Domestic financial regularation involves five federal agencies for which it is a primary purpose: the FDIC, Federal Reserve, Office of the Comptroller of the Currency, Office of Thrift Supervision and the National Credit Union Administration. (This doesn't even count some agencies who are more tangentially involved in the process, such as the IRS and FTC.) Global financial regularation involves an array of agencies that would need more coherence to earn the description of "hodgepodge."
Why worry about regularation? Because proposals from foxes on how to reorganize the henhouse are coming out right now, especially in the wake of the G-20, and it's time to think them through and knock some down.
I am alerted to this, once again, by columnist Alain Sherter of BNET, who is not only an experienced observer of the business community but is also, to remain a little vague about it, part of my mispukhah. I don't port in his columns every time he writes one, but I do when I think that they're of interest to people here. His latest column is of serious interest. (Give it a click!)
What got my immediate undivided attention was this, from Sherter:
If all this [mish-mosh of regularators] sounds like a recipe for agita, it is. And keep in mind this is only within the U.S. So when someone like Morgan Stanley’s John Mack comes along and proposes an “uber-regulator” to police all financial institutions everywhere, all one can do is try not to giggle (or suspect ulterior motives).
Indeed. Morgan Stanely's John Mack has proposed a pretty substantial revision to the world financial regulation system: essentially, a single global czar. One regularator to rule them all.

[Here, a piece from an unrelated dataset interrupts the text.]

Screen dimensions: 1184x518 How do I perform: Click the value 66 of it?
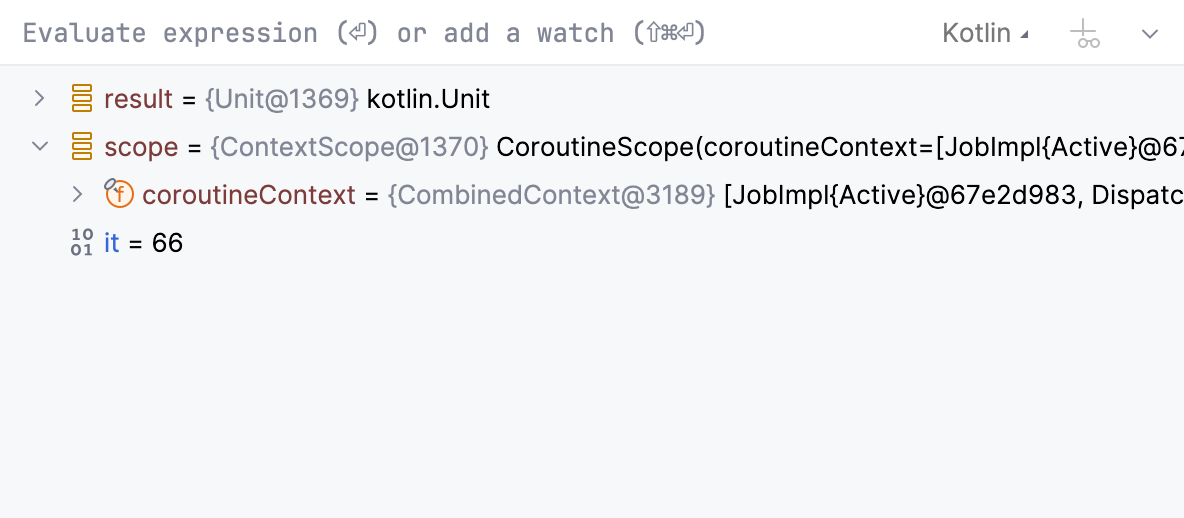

Now I don't know what to think of this proposal, although I have some immediate reflexive reactions. I don't like that it comes from John Fund as opposed to, say, Joe Stiglitz. But what's important from my perspective is not the specifics of the proposal -- it's that the financials are thinking seriously about regularatory reform, and they are clearly thinking big.
“I think the crisis is over,” Mack said in yesterday’s interview. “What I worry about is that we lose momentum with some of the regulatory changes that we need to go through.”
Sherter concludes with some of his own thoughts on the issue (links in the original article):
As finance envelops the earth, the shifting economic, political and legal plates have left regulatory chasms. U.S. officials want to bridge them by simplifying things, perhaps by forming a noble Round Table of regulators and a separate consumer protection agency. That’s a start. Yet they could do more.
Instead of merely combining the sieve-like OCC and OTS into a single banking and thrift supervisor, as has been proposed, it could consolidate all five agencies that oversee depository institutions. When everyone’s accountable, no one is. That might also ease the turf fights that hobble regulation. Another worthy cause would be to end the practice of financial institutions funding the very agencies charged with watching them, an invitation to “regulatory capture.” Most important, our political class should banish the thoroughly bebunked notion that markets can groom themselves.
That's worth thinking about. Whatever you conclude about the proposal, you should conclude this: change is in the air, and it is time to educate ourselves about regularation before others who claim to know it all impose their proposals on us.